Your task is to print each entry exactly as written.

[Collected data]
+===+
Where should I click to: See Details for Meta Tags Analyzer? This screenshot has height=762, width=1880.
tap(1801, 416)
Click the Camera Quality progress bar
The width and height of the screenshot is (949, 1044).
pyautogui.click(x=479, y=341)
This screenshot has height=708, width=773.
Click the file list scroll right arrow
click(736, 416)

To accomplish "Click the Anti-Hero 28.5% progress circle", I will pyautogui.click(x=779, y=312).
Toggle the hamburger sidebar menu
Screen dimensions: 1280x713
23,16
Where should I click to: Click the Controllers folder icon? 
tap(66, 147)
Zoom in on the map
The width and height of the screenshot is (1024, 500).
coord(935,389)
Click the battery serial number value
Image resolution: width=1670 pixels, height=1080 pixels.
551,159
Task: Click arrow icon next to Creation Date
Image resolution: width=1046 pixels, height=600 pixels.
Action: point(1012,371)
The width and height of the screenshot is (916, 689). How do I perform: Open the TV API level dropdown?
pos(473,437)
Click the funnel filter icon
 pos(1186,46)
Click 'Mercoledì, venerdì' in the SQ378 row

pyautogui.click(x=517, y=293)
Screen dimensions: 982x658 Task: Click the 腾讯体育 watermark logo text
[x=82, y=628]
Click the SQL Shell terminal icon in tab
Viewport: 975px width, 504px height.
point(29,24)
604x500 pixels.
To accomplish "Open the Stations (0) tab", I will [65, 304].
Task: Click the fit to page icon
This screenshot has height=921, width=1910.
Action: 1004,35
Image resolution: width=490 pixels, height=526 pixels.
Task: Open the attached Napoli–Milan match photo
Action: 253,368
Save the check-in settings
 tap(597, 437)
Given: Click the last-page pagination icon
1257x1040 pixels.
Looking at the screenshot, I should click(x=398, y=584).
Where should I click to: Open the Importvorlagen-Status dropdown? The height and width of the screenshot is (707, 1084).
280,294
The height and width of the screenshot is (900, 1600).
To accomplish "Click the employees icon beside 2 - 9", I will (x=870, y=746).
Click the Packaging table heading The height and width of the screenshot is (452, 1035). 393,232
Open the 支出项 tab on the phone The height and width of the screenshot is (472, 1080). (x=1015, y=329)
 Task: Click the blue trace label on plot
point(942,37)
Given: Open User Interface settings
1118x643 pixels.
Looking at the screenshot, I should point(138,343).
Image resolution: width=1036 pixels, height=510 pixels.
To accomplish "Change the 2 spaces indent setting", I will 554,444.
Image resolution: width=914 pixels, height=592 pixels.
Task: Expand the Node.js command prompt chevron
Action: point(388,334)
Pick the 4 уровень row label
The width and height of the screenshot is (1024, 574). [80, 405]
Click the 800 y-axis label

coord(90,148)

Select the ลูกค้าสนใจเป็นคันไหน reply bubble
+===+
_Your response_.
Where should I click to: See Details for Meta Tags Analyzer? This screenshot has height=762, width=1880.
tap(1801, 416)
Click the Camera Quality progress bar
The width and height of the screenshot is (949, 1044).
pyautogui.click(x=479, y=341)
This screenshot has height=708, width=773.
Click the file list scroll right arrow
click(736, 416)

To accomplish "Click the Anti-Hero 28.5% progress circle", I will pyautogui.click(x=779, y=312).
Toggle the hamburger sidebar menu
Screen dimensions: 1280x713
23,16
Where should I click to: Click the Controllers folder icon? 
tap(66, 147)
Zoom in on the map
The width and height of the screenshot is (1024, 500).
coord(935,389)
Click the battery serial number value
Image resolution: width=1670 pixels, height=1080 pixels.
551,159
Task: Click arrow icon next to Creation Date
Image resolution: width=1046 pixels, height=600 pixels.
Action: point(1012,371)
The width and height of the screenshot is (916, 689). How do I perform: Open the TV API level dropdown?
pos(473,437)
Click the funnel filter icon
 pos(1186,46)
Click 'Mercoledì, venerdì' in the SQ378 row

pyautogui.click(x=517, y=293)
Screen dimensions: 982x658 Task: Click the 腾讯体育 watermark logo text
[x=82, y=628]
Click the SQL Shell terminal icon in tab
Viewport: 975px width, 504px height.
point(29,24)
604x500 pixels.
To accomplish "Open the Stations (0) tab", I will [65, 304].
Task: Click the fit to page icon
This screenshot has height=921, width=1910.
Action: 1004,35
Image resolution: width=490 pixels, height=526 pixels.
Task: Open the attached Napoli–Milan match photo
Action: 253,368
Save the check-in settings
 tap(597, 437)
Given: Click the last-page pagination icon
1257x1040 pixels.
Looking at the screenshot, I should click(x=398, y=584).
Where should I click to: Open the Importvorlagen-Status dropdown? The height and width of the screenshot is (707, 1084).
280,294
The height and width of the screenshot is (900, 1600).
To accomplish "Click the employees icon beside 2 - 9", I will (x=870, y=746).
Click the Packaging table heading The height and width of the screenshot is (452, 1035). 393,232
Open the 支出项 tab on the phone The height and width of the screenshot is (472, 1080). (x=1015, y=329)
 Task: Click the blue trace label on plot
point(942,37)
Given: Open User Interface settings
1118x643 pixels.
Looking at the screenshot, I should point(138,343).
Image resolution: width=1036 pixels, height=510 pixels.
To accomplish "Change the 2 spaces indent setting", I will 554,444.
Image resolution: width=914 pixels, height=592 pixels.
Task: Expand the Node.js command prompt chevron
Action: point(388,334)
Pick the 4 уровень row label
The width and height of the screenshot is (1024, 574). [80, 405]
Click the 800 y-axis label

coord(90,148)

Select the ลูกค้าสนใจเป็นคันไหน reply bubble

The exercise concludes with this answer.